“Don’t worry about it. Just write that it’s the best thing you’ve ever heard.”
That’s the kind of understanding response you want from a music maker who has just been told that due to an outrageous lack of ability when it comes to any kind of technology glitch, you haven’t been able to listen to the new album we’re supposed to be talking about.
“I love chatting anyway, so we’re fine. This is the fun bit.”
Lionel Richie aside (wait for the name to drop... and carry on), Nadine Shah might be the most press-friendly singer I’ve had the pleasure of talking to in the past decade of doing this.
Smack in the middle of a back-to-back day of interviews to promote her second solo album, Fast Food – and the collection of live dates which accompany it – the former jazz club singer couldn’t sound happier... if a little wobbly at the prospect of the upcoming release on April 6.
“It’s terrifying. It’s a really odd thing to do,” she says. “There’s no other thing in life that you do, which sees you get so publicly judged. I mean I love what I do, and I feel really lucky to be doing it, but this is a strange bit.
“I get the reviews sent through from my management, but I don’t let myself Google myself any more.”
Having enjoyed a boatload of acclaim, radio play and associated success with her darkly beautiful 2013 debut, Love Your Dum and Mad, the South Tyneside-bred, but longtime London-living singer says she made a conscious decision not to leave people waiting too long for the follow up, which once again saw her hooking up with trusted collaborator, Ben Hillier.
“I think you can quite easily take too much time making albums, trying to perfect them. It would be very easy to get months or years down the line before you put it out - and by then you’d probably hate it and want to move on to other things,” she says.
“In an ideal world I want to be making an album a year. This one was made over a pretty intense period. So we had a month or two of writing and then a month of recording.”
Nadine, who recently took advantage of a no-show by shingles-laden Jon Hopkins at the BBC 6 Music Festival and put in a sterling turn in Sage Gateshead’s Hall Two, says she was also keen to get something out which painted a truer picture of where and who she is now.
“On the first album, I was singing songs I’d written as a kid, so it didn’t really feel like a proper representation of who I was musically at that time... and you do get sick of playing the same songs. Playing the first album live kind of informed what I wanted to do with this one,” she continues. “We had two songs in the set which were more guitar driven and the crowd would move when we played them, which is odd for one of our shows. Generally people would stand still and stroke their chins,” she laughs.
“That’s kind of infectious. When people do it, you really want to make them do it more. And because playing live is such an important part of what we do, I wanted it to be a more enjoyable experience for me and my band, so we wrote guitar, bass and drum parts specifically with that in mind.”
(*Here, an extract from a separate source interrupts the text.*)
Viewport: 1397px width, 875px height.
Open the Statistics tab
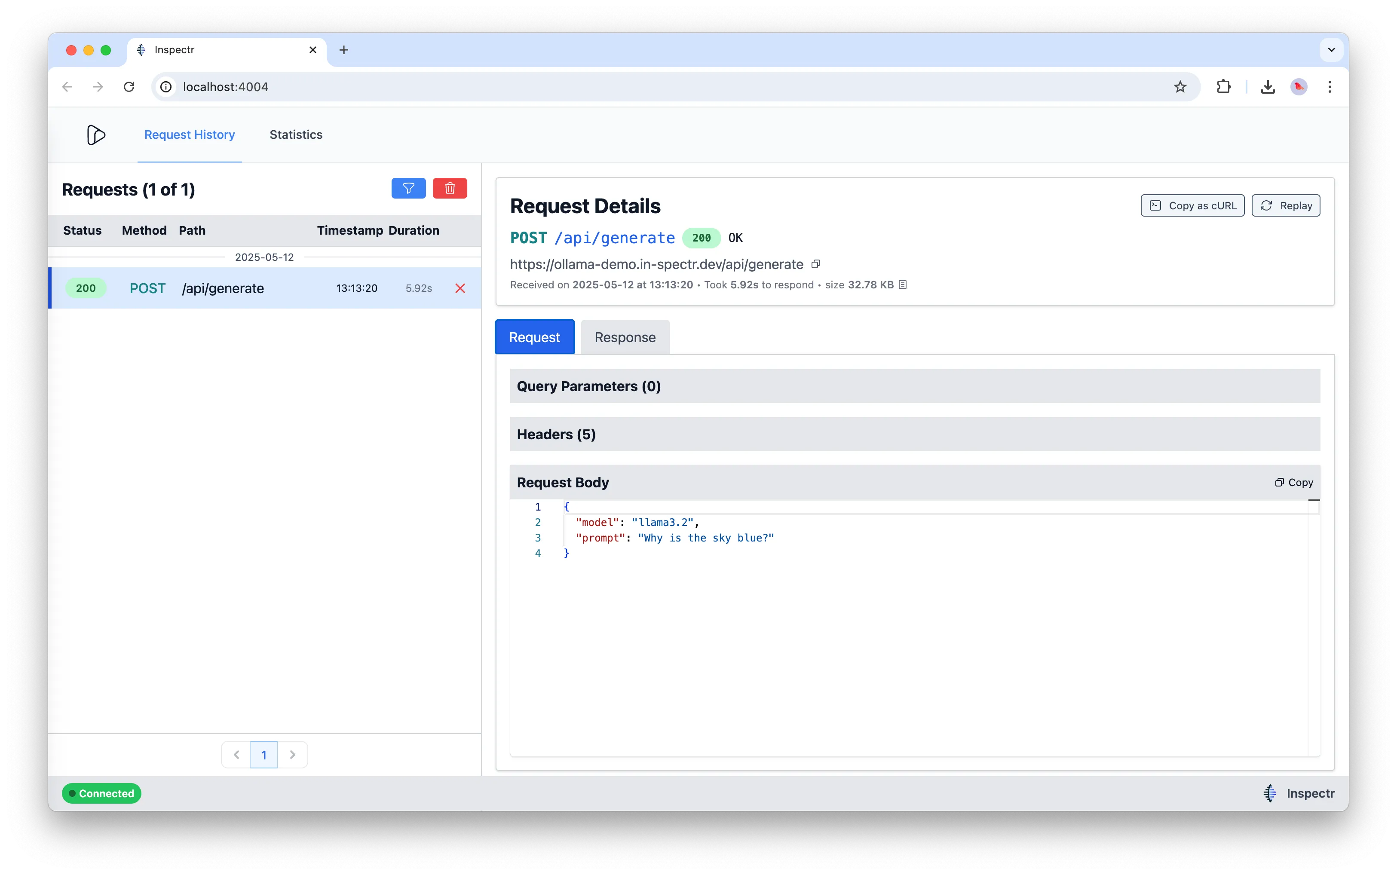pyautogui.click(x=296, y=135)
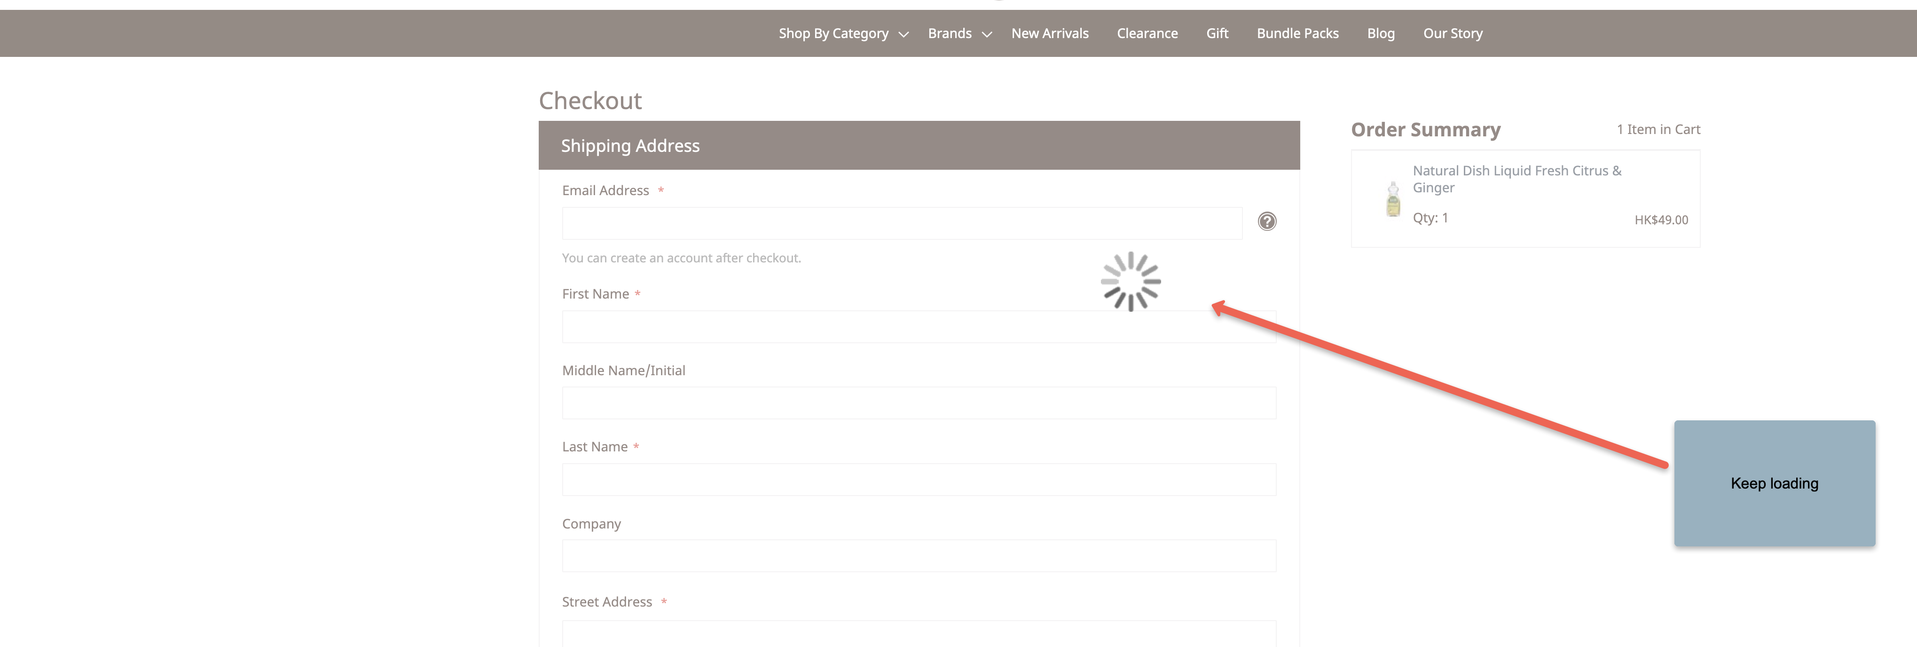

And it’s worked a treat if the video for single, Fool is anything to go by. Filmed in a social club in London, a guitar-playing Nadine literally has people dancing up a storm, and all to her new tune.
“I just did a shout out that if anyone fancied coming down for a dance and some free booze on a week day, they should come down. It’s pretty much filled with Geordie ex-pats who didn’t mind skiving off work for the day,” she laughs.
Thankfully for her home crowd, Nadine’s upcoming gig at Gateshead Town Hall on April 11 has been scheduled outside working hours – a Saturday night no less.
Supported by her favourite of the region’s current crop of bands, Retriever, Nadine is looking forward to coming home, (“although I get up there all the time, so it doesn’t really feel like I’ve ever properly left”).
“We’re looking forward to playing a lot of the new album. I know there’s a lot of artists who come out with a new album but only play two of three of the new songs when they have a live show. I’m not going to do that.
“It’s going to be mainly new stuff and I know it’s a big ask for an audience because they’re very familiar with your older work... but I’ll still play the hits,” she laughs. I promise to have heard them all by then and secure my ticket.